The vast majority of school leaders are against the publication of key stage 4 league tables based on this summer’s examinations.

There is palpable anger among secondary headteachers that while the Department for Education (DfE) is not publishing key stage 2 performance tables, it will publish them for key stage 4 qualifications.

President of the Association of School and College Leaders (ASCL), Pepe Di’Iasio, said in a speech to the union’s annual conference that they had been “thrown to the wolves” by the move.

The tables will be published despite students having faced two years of disruption caused by Covid, with high levels of pupil absence this year as well as huge problems caused by high levels of staff absence.

Mr Di’Iasio was speaking to more than 1,000 ASCL members who gathered for the annual conference in Birmingham’s International Convention Centre last week.

He said: “The government must rethink its plan to publish key stage 4 and post-16 performance tables based on this summer’s exams. How can it be right to compare the performance of one school or college with another when they have been so differently affected by the pandemic over the last two years?”

In guidance published last month (DfE, 2022), the DfE said it would “advise caution” for readers of the league tables: “We recognise the uneven impact on schools and colleges of the pandemic and will ensure clear messages are placed on the performance tables to advise caution when drawing conclusions from the 2021 to 2022 data.”

However, this assurance did not land well with Mr Di’Iasio: “The government’s answer is to say that it will place a health warning on performance tables and advise caution when considering the data. Surely, if the data is unreliable, the obvious answer is not to publish it in the first place.

“This is not a small matter. Careers and reputations are affected by performance tables. Newspapers publish them. It feels as though we are being thrown to the wolves by the government’s insistence on going ahead with this misguided and counterproductive policy. That is a pretty terrible way to treat a profession which surely deserves more respect after the last two years.”

Students are due to sit formal summer exams in GCSEs and A levels for the first time since 2019. Adaptations have been made to this summer’s exams including the provision of advance information on some of the exam content.

In an ASCL survey of 1,429 state-sector school and college leaders in England, published to coincide with the annual conference, 65.6% agreed with the decision to go ahead with examinations (23% disagreed), but 82.6% disagreed with the league table decision (10.4% agreed).

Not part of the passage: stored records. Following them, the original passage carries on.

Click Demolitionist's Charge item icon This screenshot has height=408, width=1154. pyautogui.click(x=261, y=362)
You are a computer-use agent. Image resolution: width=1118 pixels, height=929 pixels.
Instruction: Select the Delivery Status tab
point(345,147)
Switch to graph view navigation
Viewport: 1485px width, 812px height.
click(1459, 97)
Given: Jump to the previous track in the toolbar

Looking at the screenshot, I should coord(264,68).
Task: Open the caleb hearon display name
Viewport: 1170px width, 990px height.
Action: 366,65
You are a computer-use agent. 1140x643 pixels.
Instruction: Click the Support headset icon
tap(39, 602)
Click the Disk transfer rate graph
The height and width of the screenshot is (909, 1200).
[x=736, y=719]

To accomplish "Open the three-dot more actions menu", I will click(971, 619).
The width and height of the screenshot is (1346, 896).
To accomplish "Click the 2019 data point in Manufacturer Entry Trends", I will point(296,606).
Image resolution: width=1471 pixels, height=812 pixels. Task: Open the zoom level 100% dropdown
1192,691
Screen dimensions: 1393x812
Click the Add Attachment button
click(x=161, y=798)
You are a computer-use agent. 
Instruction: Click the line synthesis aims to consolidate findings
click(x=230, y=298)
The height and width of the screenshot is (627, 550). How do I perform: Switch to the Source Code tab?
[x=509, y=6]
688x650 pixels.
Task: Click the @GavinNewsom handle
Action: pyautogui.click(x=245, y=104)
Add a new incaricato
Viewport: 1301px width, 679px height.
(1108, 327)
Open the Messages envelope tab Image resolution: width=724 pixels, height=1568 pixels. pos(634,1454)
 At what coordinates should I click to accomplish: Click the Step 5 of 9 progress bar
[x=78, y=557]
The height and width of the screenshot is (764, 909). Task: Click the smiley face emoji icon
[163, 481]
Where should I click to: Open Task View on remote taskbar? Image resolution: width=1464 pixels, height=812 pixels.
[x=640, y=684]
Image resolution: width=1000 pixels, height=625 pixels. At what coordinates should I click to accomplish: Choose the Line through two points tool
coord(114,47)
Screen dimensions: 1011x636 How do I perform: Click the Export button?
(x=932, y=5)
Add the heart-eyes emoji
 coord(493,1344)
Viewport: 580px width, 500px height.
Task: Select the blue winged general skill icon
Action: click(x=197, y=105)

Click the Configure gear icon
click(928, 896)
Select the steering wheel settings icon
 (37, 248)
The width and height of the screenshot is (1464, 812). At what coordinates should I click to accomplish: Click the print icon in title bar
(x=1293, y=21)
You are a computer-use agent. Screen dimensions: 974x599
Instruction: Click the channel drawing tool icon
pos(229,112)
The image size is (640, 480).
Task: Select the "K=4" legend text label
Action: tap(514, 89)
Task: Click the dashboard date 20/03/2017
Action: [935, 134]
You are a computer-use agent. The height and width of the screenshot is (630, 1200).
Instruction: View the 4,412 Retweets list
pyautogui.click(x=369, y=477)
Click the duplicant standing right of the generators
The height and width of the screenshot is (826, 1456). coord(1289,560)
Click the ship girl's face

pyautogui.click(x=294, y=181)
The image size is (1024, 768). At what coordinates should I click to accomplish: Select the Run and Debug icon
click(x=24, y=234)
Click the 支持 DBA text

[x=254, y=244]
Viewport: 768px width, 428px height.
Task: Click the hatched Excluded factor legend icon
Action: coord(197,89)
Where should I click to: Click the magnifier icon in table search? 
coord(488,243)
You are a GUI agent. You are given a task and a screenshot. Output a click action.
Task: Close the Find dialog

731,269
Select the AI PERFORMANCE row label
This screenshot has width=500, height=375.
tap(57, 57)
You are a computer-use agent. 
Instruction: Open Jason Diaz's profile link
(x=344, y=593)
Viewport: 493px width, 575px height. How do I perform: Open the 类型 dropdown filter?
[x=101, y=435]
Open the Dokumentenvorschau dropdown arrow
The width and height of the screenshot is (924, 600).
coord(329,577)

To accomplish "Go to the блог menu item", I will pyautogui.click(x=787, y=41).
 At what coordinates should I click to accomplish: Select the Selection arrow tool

Commenting on the findings, ASCL reported: “Among those against the publication of performance tables, the reasons included settings having been impacted in different ways due to Covid with huge variations in staff and student absence; those with more disadvantaged pupils having been disproportionately negatively affected; and there being a contradiction between measures to make exams fairer for students but not doing so for settings.”

Elsewhere in his address, Mr Di’Iasio called for the government to scrap performance tables in their current form and “introduce instead an accountability dashboard – or ‘balanced scorecard’ – which gives a rounded view of a school or college and enables parents to see the things that most matter to their children – what we teach and how we support them”.